**List of tasks**
#1 According to the article on Beyond Meat's third-quarter results, why did U.S. retail demand for the company's products drop? Answer in one to three sentences.
#2 Decide whether each statement agrees with the article on Beyond Meat's third-quarter results. For each one, answer yes or no and quote the words from the article that settle it.
(a) Beyond Meat reported $106.4 million in net revenue for the third quarter.
(b) Beyond Meat's U.S. foodservice net revenues rose 7.3% year-over-year.
(c) Beyond Meat expanded its test with Panda Express to 70 locations.

Beyond Meat Reports U.S. Retail and Foodservice Declines in Q3

After reaching record net revenues in the second quarter, plant-based meat maker Beyond Meat faced a more challenging Q3, reporting yesterday that it saw declines across its U.S. retail and foodservice businesses driven by labor shortages, shipping delays and slowing demand.

The company had already last month warned of a less-than-stellar Q3, issuing an updated guidance on its third quarter results that dropped its expected revenue to from $120 to $140 million down to $106 million. On its earnings call yesterday, the company reported $106.4 million in net revenue, up 12.7% year-over-year, driven by 143% international sales growth, while U.S. net revenues were down 13.9%.

While Beyond Meat’s total retail net revenues saw a 5% boost from last year, growth came from international retail sales, with U.S. retail down 15.6%. It also saw a 21% year-over-year decline in velocity, though president and CEO Ethan Brown said its brand velocity still remains approximately three times higher than the category average, while its household penetration was up 20 basis points for the quarter and 90 for the year to 6.4%.

Brown said the drop in retail demand can be attributed to consumers making fewer shopping trips, being less open to trying new products and less interested in healthy options. The cancellation of sampling programs, labor constraints and increased competition in the plant-based categories also contributed to retail declines, he added. The company’s “most aggressive marketing to date” set for 2022 will aim to mitigate this sales drop, Brown said.

Beyond Meat’s U.S. food service net revenues decreased 7.3% year-over-year, though they were up 117% internationally. Brown noted that two-thirds of its foodservice business in the U.S. was impacted by COVID-19 and the emergence of the Delta variant. Still, the company is growing its foodservice presence through partnership with chains like Pizza Hut, Pandora Express and McDonald’s. The company recently expanded its test with Panda Express to 70 locations across 10 markets, and last week launched a McPlant test with eight U.S. McDonald’s restaurants.

The tough quarter for Beyond Meat comes after Maple Leaf Foods, parent company of plant-based meat and dairy brands Lightlife and Field Roast, reported last week on its Q3 earnings call that the plant-based category has seen deceleration over the past six months. However, Brown said doesn’t believe demand decline has anything to do with “any sector issue or any segment issue” within the plant-based protein category.

**Data section**

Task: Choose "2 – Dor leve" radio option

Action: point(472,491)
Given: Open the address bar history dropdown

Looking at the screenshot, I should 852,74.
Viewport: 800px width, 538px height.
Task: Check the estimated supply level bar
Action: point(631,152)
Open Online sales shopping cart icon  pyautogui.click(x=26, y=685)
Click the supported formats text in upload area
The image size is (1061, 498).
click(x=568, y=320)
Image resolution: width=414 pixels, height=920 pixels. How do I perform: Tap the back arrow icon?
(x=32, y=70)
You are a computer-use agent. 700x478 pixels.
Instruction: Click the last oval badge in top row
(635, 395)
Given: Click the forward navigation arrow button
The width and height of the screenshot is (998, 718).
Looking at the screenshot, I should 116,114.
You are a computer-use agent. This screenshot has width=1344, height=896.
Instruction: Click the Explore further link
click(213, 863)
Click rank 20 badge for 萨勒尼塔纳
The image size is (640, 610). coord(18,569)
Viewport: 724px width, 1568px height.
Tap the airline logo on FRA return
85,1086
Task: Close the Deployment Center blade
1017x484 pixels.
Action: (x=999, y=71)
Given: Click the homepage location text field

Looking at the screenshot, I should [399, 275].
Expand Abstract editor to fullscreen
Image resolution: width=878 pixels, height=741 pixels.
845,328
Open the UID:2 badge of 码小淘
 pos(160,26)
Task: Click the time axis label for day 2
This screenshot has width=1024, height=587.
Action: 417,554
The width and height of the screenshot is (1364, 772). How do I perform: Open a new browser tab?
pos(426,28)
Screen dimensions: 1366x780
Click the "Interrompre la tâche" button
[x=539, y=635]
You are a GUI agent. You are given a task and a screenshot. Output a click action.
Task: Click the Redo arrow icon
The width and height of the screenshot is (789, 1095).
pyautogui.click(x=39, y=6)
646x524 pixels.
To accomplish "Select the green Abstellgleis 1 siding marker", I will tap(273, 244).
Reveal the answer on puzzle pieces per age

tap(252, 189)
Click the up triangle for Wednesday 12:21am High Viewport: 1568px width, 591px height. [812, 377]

**Responses by item number**
#1 Ethan Brown said consumers were making fewer shopping trips, were less open to trying new products and were less interested in healthy options. He added that the cancellation of sampling programs, labor constraints and increased competition in the plant-based categories also contributed to the retail declines.

#2
(a) Yes: "the company reported $106.4 million in net revenue, up 12.7% year-over-year"
(b) No: "Beyond Meat’s U.S. food service net revenues decreased 7.3% year-over-year"
(c) Yes: "The company recently expanded its test with Panda Express to 70 locations across 10 markets"